Sunday, February 19, 2017

Eternal Youth Part 3

Here we introduce Maggie, modeled off Angela Lansbury in her “Murder She Wrote” persona.

The second way we (Kevin and I, but mostly me, since it was my idea and Kevin (and Bruce Timm) let me) went off script was, there was at least a script page describing how Maggie arrives and I cut all that shit out because it slowed things down. Or maybe the script had the boys located in the room  close to the front door, and we needed bring Maggie to them in their new location. In ant case it was my idea to have the nosey old girl sneak around back and discover the boys in their man-cave. Having her bust in uninvited simply demonstrated her forward-leaning character.

I must say, I wasn’t slaving over the drawing in this sequence. I seemed to have been putting in the bare minimum of polish. I’m glad it was acceptable to Bruce and Kevin. The only thing that sort of bothers ME about it is Maggie’s rather mannish shoulders; I can’t believe Bruce’s model looked like that.

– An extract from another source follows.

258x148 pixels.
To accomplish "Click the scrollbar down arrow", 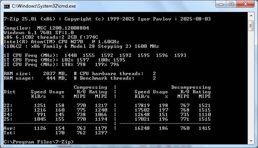I will [x=251, y=141].
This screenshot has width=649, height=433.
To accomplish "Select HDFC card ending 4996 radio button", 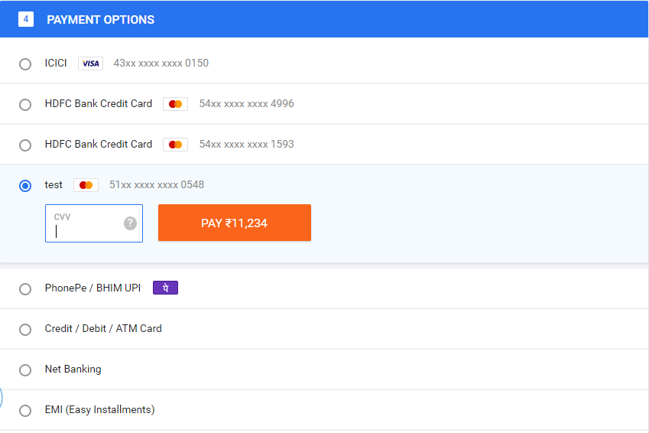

One of my primary stylistic influences as a storyboard artist was Eddie Fitzgerald, who I worked alongside with on several TV series for DC Entertainment in the mid-80's. He put very little thought into making pretty drawings; it was all about the joke, the staging, the posing, how the board would translate into film. He was not interested in producing an object of art that could be reproduced in some hypothetical "Making Of" art book. His drawings were almost militantly crude; as an Objectivist he had no patience for anything that didn’t directly serve the finished product.